The Ball of Spikes is at its strongest here - and just when you think it can't get any faster... it does. Kirk's solo is a complete revelation - the spikes becoming razor edged.

Then there are more riffs - oh, the riffs!

These are chucked around with devil-may-care alcarity, and only a couple of little fluffs - which we completely forgive the purveyors of the new order of metal.

This is NOT a heavy metal album.

Compare it with ANYTHING else released in or before 1983 and see what I mean.

The closest is Venom's Black Metal - but Venom didn't have Cliff, they had a guy who couldn't play bass. They also had a guy whose rhythmic ideas ran to Hit 'Em All. While the guitarist invented the thrash technique and successfully held the band together, everyone else got on with the business of raising hell and killing music (I refer to the label on the back of the original album).

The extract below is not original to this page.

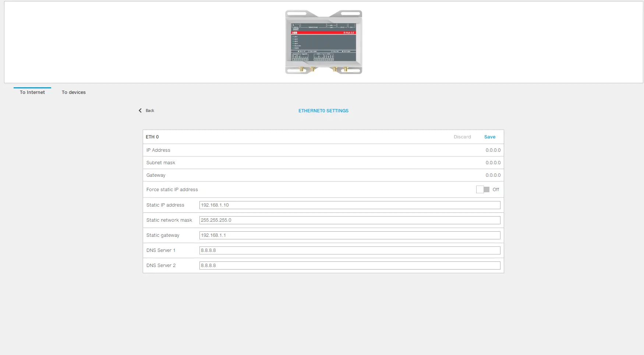This screenshot has width=644, height=355.
Task: Switch to the To Internet tab
Action: 32,92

Metallica, on the other hand, concentrated on the music - on creating new music that had never been heard before for a new world order in which Metallica would be top of the Metal heap - and so they are, for better or worse.

But Kill Em All is an album you MUST hear, if only to understand how Prog Metal came about, and to hear the things it could yet be. For Prog Metal seems to be slow or scared to catch up with the idea of using improvisation and variation in riffs - and until it does, it will never progress musically, just technically. Kill 'Em All is the beginning of BOTH sorts of musical progression, and hence is Progressive Metal in spirit, if not attitude.